Four million households live in rented social housing in England, just under a fifth (17%) of all households. In 2020/21, 10% (2.4 million) of all households rented from housing associations, and 7% (1.6 million) from local authorities.

Social housing green paper

The Grenfell Tower fire in June 2017 exposed a range of issues with social housing and provided an impetus for change. In August 2018, following extensive engagement and consultation with social housing residents across the country, the Government published a social housing green paper – A new deal for social housing – which aimed to “rebalance the relationship between residents and landlords”.

Alongside the green paper, the Government published a Call for evidence: Review of social housing regulation which sought views on how well the regulatory regime was operating. The consultation ran from 14 August to 6 November 2018 and received over 1,000 responses.

Social housing white paper

After a gap of two years, on 17 November 2020 the Government published a social housing white paper –The Charter for Social Housing Residents.

The Charter sets out measures designed to deliver on the Government’s commitment to the Grenfell community that “never again would the voices of residents go unheard” and on its 2019 manifesto pledge, to empower residents, provide greater redress, better regulation and improve the quality of social housing.

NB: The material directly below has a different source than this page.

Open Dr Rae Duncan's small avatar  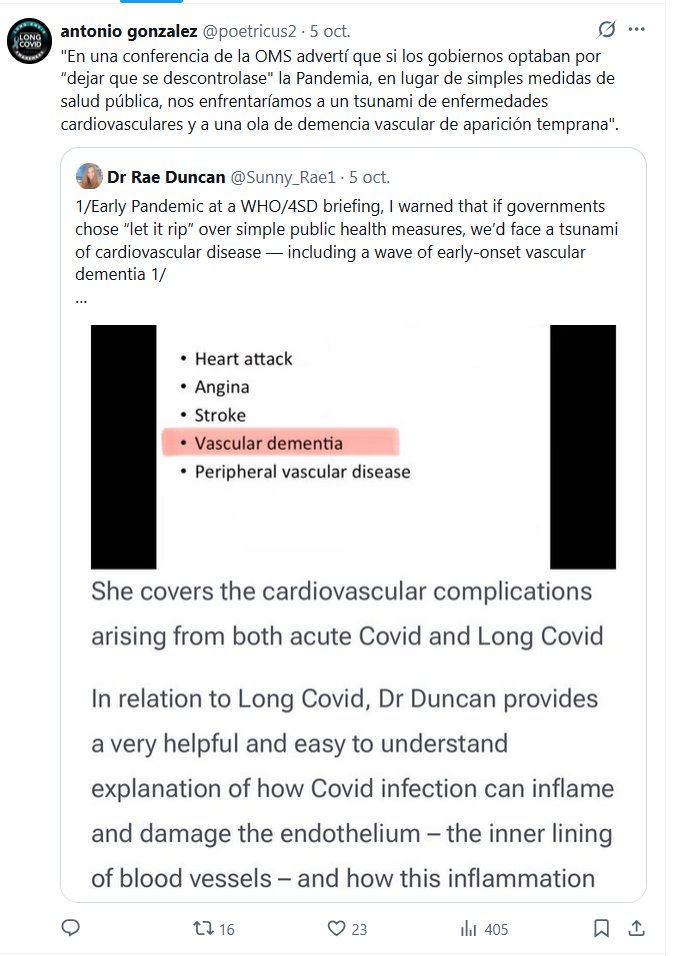(x=86, y=176)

The white paper is intended to deliver “transformational change” for social housing residents. It sets out measures to:

  • Ensure social housing is safe.
  • Make it easier to know how social landlords are performing, to increase transparency and accountability.
  • Ensure swift and effective complaint resolution.
  • Strengthen the consumer standards social landlords must meet and create a strong, proactive regime to enforce them.
  • Empower residents to support them in engaging with and holding their landlords to account.
  • Ensure good quality, decent homes and neighbourhoods.
  • Support tenants to buy a home of their own.

The roles of the Regulator of Social Housing and the Housing Ombudsman are being strengthened to help deliver these measures.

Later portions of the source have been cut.